At least 200,000 people have been made homeless due to flooding and more than 42,000 hectares of crops have been ruined, the UN office for co-ordination of humanitarian affairs (OCHA) said in a statement.
Mohammed Adow, Al Jazeera's correspondent in Sudan, said that even houses with concrete walls had collapsed under the weight of flood waters.
In south Sudan, aid workers said that farmers were particularly at risk in a region where most of the population depends on agriculture.
Haji Ali, a farmer in eastern Sudan, told Adow that he had lost all of his banana and onion crops due to the flooding and required urgent agricultural help.
"I'm not the only one, we've all been devastated. Our crops have been destroyed.
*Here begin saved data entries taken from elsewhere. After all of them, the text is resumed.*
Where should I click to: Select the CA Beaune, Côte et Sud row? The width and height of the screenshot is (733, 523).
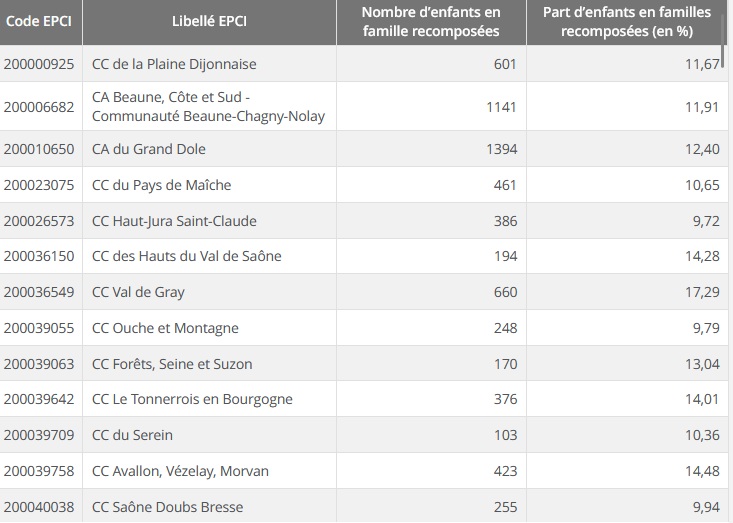pos(207,107)
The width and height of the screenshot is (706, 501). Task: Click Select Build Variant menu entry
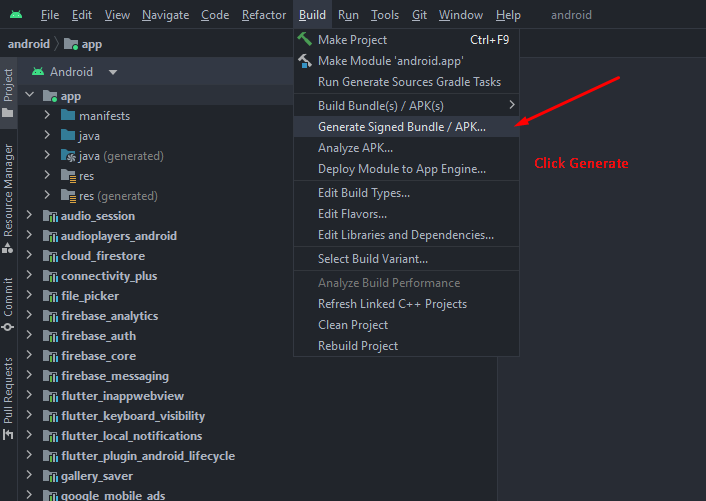tap(373, 259)
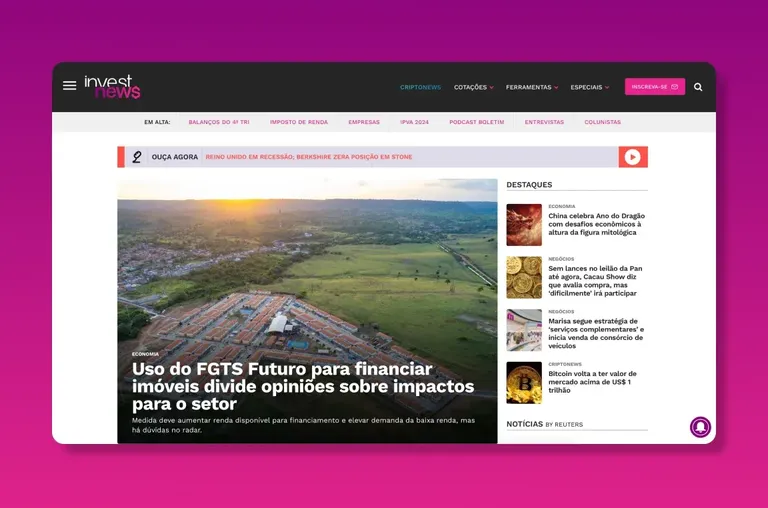Open the Podcast Boletim link
The image size is (768, 508).
click(x=477, y=122)
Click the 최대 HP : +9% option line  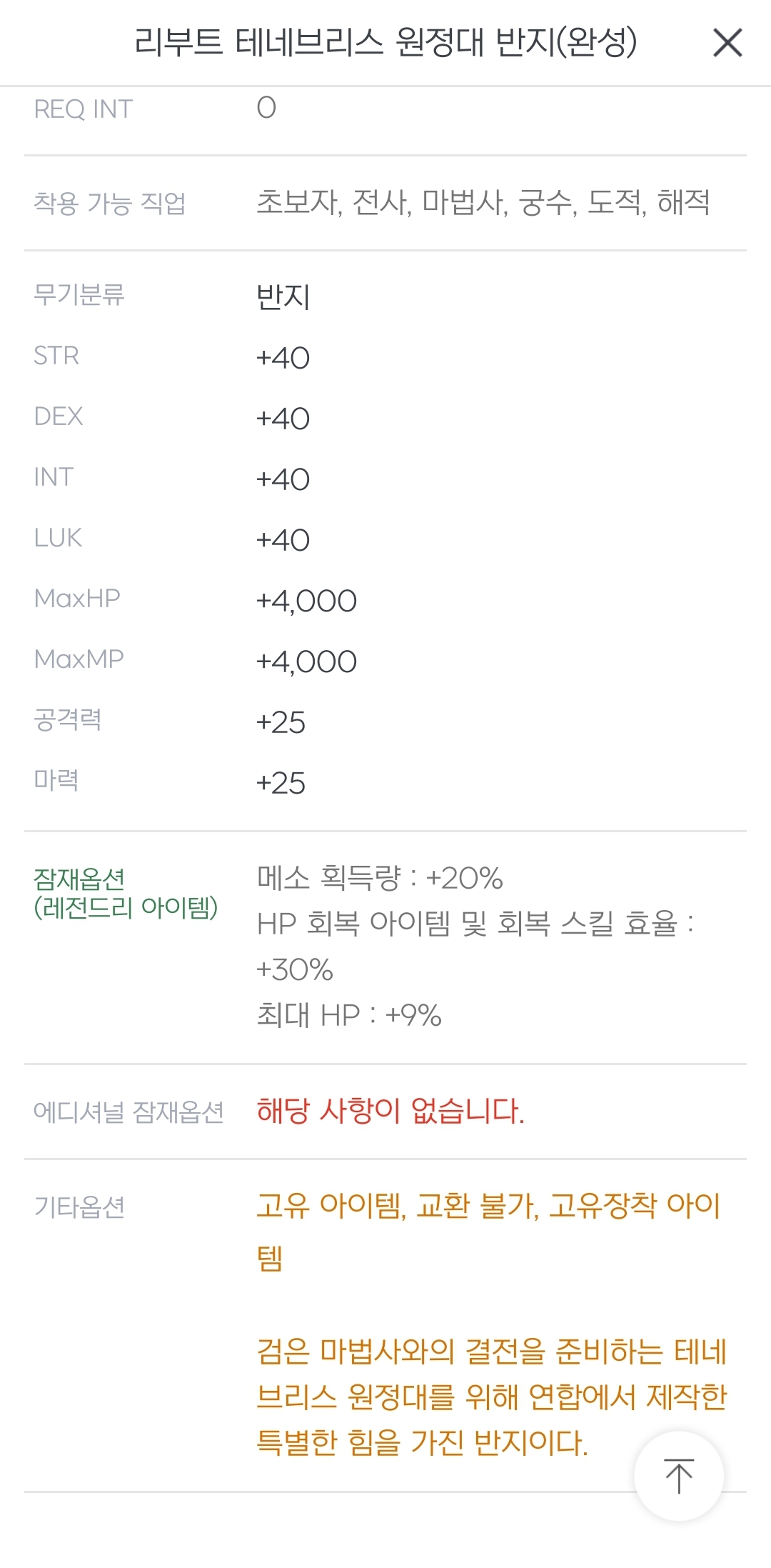click(349, 1015)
We'll require a lot of help to return back to cultivate this land - help with seedlings and farm implements."
The OCHA said at least 3.5 million people in Sudan may be at risk of epidemics and that 57 people had died from Acute Watery Diarrhoea (AWD), which has spread due to the floods.
|Farmers have been badly hit by the floods |
Earlier this month, the World Health Organisation said the outbreak was cholera, which causes severe diarrhoea and can lead to death within hours.
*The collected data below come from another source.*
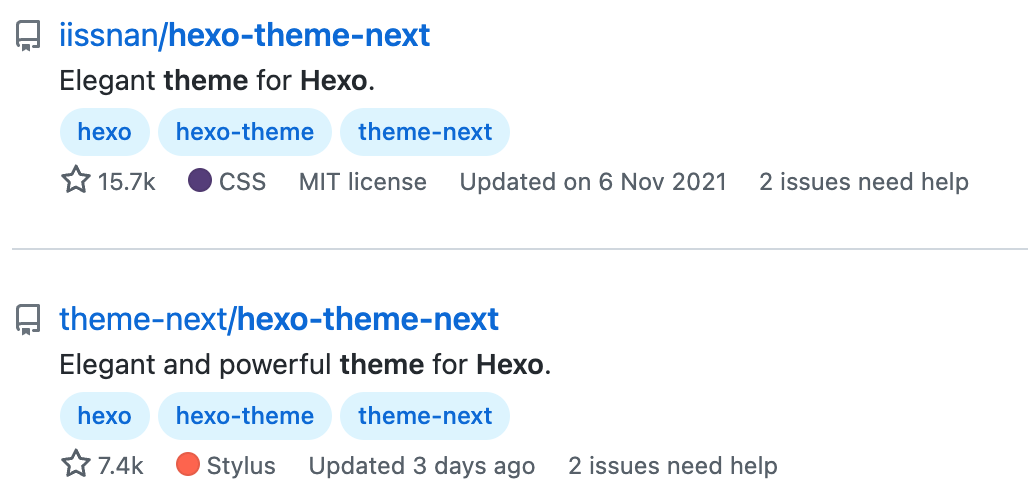The height and width of the screenshot is (502, 1028).
Task: Open issues needing help for iissnan repo
Action: point(864,182)
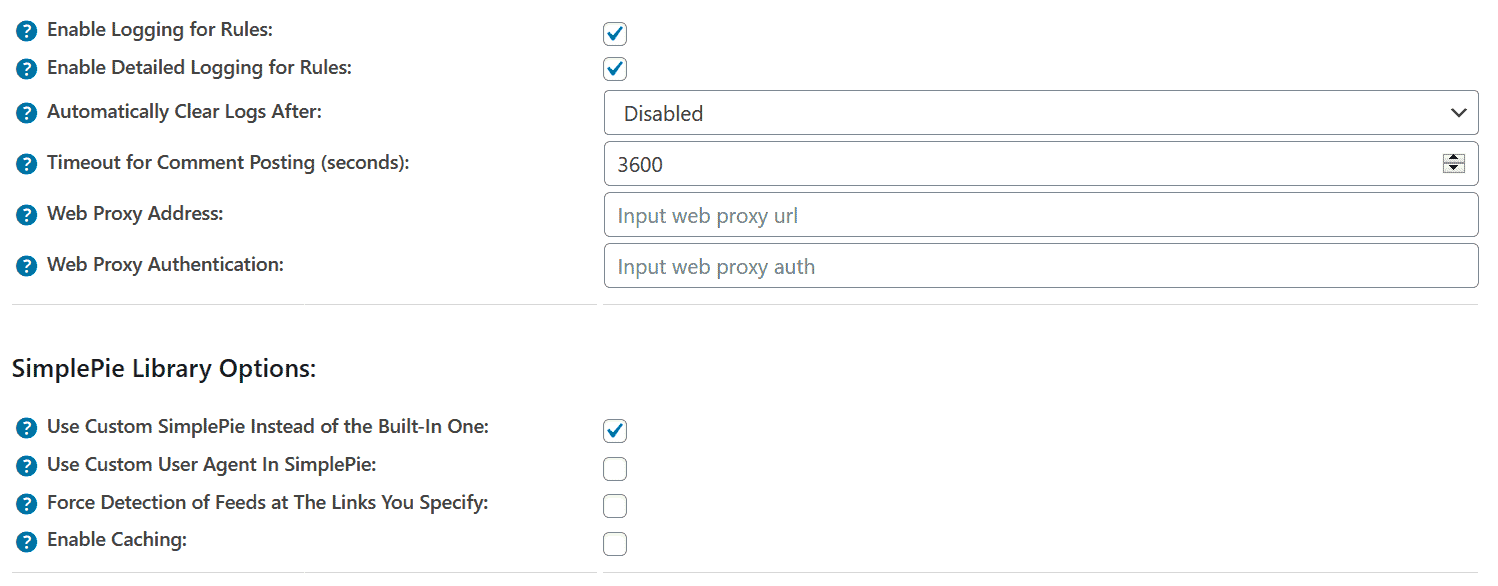Open Automatically Clear Logs After dropdown
This screenshot has width=1498, height=586.
pos(1040,113)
A report from the ministry of health for Gedaref province, which has been most hit by the water-borne disease, said 70 per cent of samples had tested positive for cholera.
On Tuesday, the government's Humanitarian Aid Commission denied there was any cholera.
Analysts say the governments are reluctant to use the term "cholera" due to political and social ramifications.
Last year, an outbreak of cholera killed 700 people in Sudan and affected 25,000, the first time in years the disease had been reported there.